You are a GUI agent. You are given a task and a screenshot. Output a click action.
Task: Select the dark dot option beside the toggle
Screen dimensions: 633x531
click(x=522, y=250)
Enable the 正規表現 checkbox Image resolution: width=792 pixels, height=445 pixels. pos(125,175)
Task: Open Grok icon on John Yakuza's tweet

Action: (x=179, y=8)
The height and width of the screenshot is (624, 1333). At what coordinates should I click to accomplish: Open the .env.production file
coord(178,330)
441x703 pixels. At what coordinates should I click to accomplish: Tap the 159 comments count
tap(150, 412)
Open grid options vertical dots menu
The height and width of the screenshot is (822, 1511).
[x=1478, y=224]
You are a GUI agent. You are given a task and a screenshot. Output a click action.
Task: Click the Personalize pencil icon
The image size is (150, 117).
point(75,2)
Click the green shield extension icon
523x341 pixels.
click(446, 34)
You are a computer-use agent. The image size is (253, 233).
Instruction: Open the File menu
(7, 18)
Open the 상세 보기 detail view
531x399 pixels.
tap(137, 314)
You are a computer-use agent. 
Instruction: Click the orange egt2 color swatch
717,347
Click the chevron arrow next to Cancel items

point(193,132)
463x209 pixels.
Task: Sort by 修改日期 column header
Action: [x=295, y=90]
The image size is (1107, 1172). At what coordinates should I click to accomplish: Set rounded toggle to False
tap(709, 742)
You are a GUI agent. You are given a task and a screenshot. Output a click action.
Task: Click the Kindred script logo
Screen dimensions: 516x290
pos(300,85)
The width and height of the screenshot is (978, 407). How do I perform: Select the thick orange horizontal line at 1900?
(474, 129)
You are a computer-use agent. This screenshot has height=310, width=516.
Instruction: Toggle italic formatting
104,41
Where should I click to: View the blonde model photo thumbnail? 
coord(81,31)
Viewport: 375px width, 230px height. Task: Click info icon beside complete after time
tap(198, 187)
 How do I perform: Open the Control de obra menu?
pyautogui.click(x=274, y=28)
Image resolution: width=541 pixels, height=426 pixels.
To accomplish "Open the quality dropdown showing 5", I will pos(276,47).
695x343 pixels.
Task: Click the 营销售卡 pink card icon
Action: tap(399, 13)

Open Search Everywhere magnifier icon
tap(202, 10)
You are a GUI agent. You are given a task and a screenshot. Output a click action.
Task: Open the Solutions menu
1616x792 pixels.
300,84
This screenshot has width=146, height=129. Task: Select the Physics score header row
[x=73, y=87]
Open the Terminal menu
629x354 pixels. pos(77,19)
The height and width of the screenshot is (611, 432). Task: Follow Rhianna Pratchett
* * * * * * *
Print the whole listing above exactly, please.

*EXPECTED ANSWER*:
You are a GUI agent. You are given a task and a screenshot. Output a click action.
Task: Select the dark dot option beside the toggle
Screen dimensions: 633x531
click(x=522, y=250)
Enable the 正規表現 checkbox Image resolution: width=792 pixels, height=445 pixels. pos(125,175)
Task: Open Grok icon on John Yakuza's tweet

Action: (x=179, y=8)
The height and width of the screenshot is (624, 1333). At what coordinates should I click to accomplish: Open the .env.production file
coord(178,330)
441x703 pixels. At what coordinates should I click to accomplish: Tap the 159 comments count
tap(150, 412)
Open grid options vertical dots menu
The height and width of the screenshot is (822, 1511).
[x=1478, y=224]
You are a GUI agent. You are given a task and a screenshot. Output a click action.
Task: Click the Personalize pencil icon
The image size is (150, 117).
point(75,2)
Click the green shield extension icon
523x341 pixels.
click(446, 34)
You are a computer-use agent. The image size is (253, 233).
Instruction: Open the File menu
(7, 18)
Open the 상세 보기 detail view
531x399 pixels.
tap(137, 314)
You are a computer-use agent. 
Instruction: Click the orange egt2 color swatch
717,347
Click the chevron arrow next to Cancel items

point(193,132)
463x209 pixels.
Task: Sort by 修改日期 column header
Action: [x=295, y=90]
The image size is (1107, 1172). At what coordinates should I click to accomplish: Set rounded toggle to False
tap(709, 742)
You are a GUI agent. You are given a task and a screenshot. Output a click action.
Task: Click the Kindred script logo
Screen dimensions: 516x290
pos(300,85)
The width and height of the screenshot is (978, 407). How do I perform: Select the thick orange horizontal line at 1900?
(474, 129)
You are a computer-use agent. This screenshot has height=310, width=516.
Instruction: Toggle italic formatting
104,41
Where should I click to: View the blonde model photo thumbnail? 
coord(81,31)
Viewport: 375px width, 230px height. Task: Click info icon beside complete after time
tap(198, 187)
 How do I perform: Open the Control de obra menu?
pyautogui.click(x=274, y=28)
Image resolution: width=541 pixels, height=426 pixels.
To accomplish "Open the quality dropdown showing 5", I will pos(276,47).
695x343 pixels.
Task: Click the 营销售卡 pink card icon
Action: tap(399, 13)

Open Search Everywhere magnifier icon
tap(202, 10)
You are a GUI agent. You are given a task and a screenshot. Output a click action.
Task: Open the Solutions menu
1616x792 pixels.
300,84
This screenshot has width=146, height=129. Task: Select the Physics score header row
[x=73, y=87]
Open the Terminal menu
629x354 pixels. pos(77,19)
The height and width of the screenshot is (611, 432). Task: Follow Rhianna Pratchett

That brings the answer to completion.